Confusion matrices
You can think of data as continuous, categorical, or ordinal (categorical but with an order). Confusion matrices are a means of assessing how well a categorical model performs. For context as to how these matrices work, let’s first refresh our knowledge about continuous data. Then, we can see how confusion matrices are simply an extension of the histograms we already know.
Continuous data distributions
When we want to understand continuous data, the first step is often to see how the data is distributed. Consider the following histogram:
We can see that the label is, on average, about zero, and most datapoints fall between -1 and 1. It appears symmetrical; with a nearly even count of numbers smaller and larger than the mean. If we wanted, we could use a table rather than a histogram, but it could be unwieldy.
Categorical data distributions
In some respects, categorical data aren't so different from continuous data. We can still produce histograms to assess how commonly values appear for each label. For example, a binary label (true/false) might appear with frequency like so:
This plot tells us that there are 750 samples with false as a label, and 250 with true as the label.
A label for three categories is similar:
This plot tells us that there are 200 samples that are person, 400 that are animal, and 100 that are tree.
As categorical labels are simpler, we can often show these labels and values as simple tables. The two preceding graphs would appear like so:
Label | False | True |
---|---|---|
Count | 750 | 250 |
And:
Label | Person | Animal | Tree |
---|---|---|---|
Count | 200 | 400 | 100 |
Looking at predictions
We can look at predictions that the model makes just like we look at the ground-truth labels in our data. For example, we might see that in the test set our model predicted false 700 times and true 300 times.
Model Prediction | Count |
---|---|
False | 700 |
True | 300 |
This result provides direct information about the predictions our model is making, but it doesn’t tell us which of these predictions are correct. We can use a cost function to understand how often the correct responses are given. But the cost function doesn't tell us which kinds of errors are being made. For example, the model might correctly guess all true values, but also guess true when it should guess false.
The confusion matrix
The key to understanding the model performance is to combine the table for model prediction with the table for ground-truth data labels:
The square that isn't filled out is called the confusion matrix.
Each cell in the confusion matrix tells us one thing about the model’s performance. These things are True Negatives (TN), False Negatives (FN), False Positives (FP), and True Positives (TP).

WORK TO COMPLETE
1. List the outcome types, with their abbreviations, that the confusion matrix article says the matrix reports about model performance.
2. From the confusion matrix article, return the part that opens with the words containing "Model Prediction |" and closes with "the confusion matrix.".

MATERIAL
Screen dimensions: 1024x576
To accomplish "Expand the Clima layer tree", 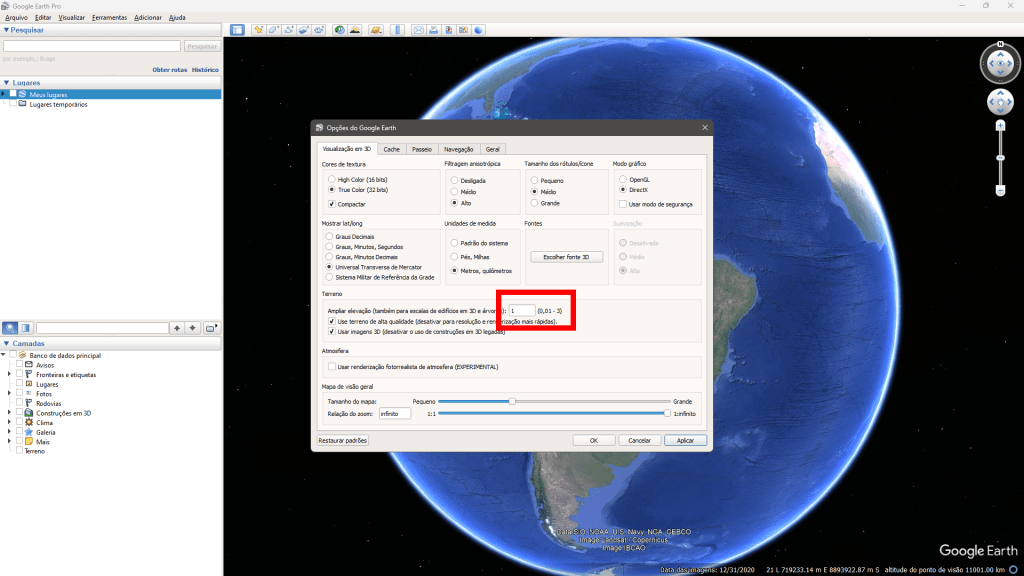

THE RESULTS
1. True Negatives (TN), False Negatives (FN), False Positives (FP), True Positives (TP)

2.
Model Prediction | Count |
---|---|
False | 700 |
True | 300 |
This result provides direct information about the predictions our model is making, but it doesn’t tell us which of these predictions are correct. We can use a cost function to understand how often the correct responses are given. But the cost function doesn't tell us which kinds of errors are being made. For example, the model might correctly guess all true values, but also guess true when it should guess false.
The confusion matrix
The key to understanding the model performance is to combine the table for model prediction with the table for ground-truth data labels:
The square that isn't filled out is called the confusion matrix.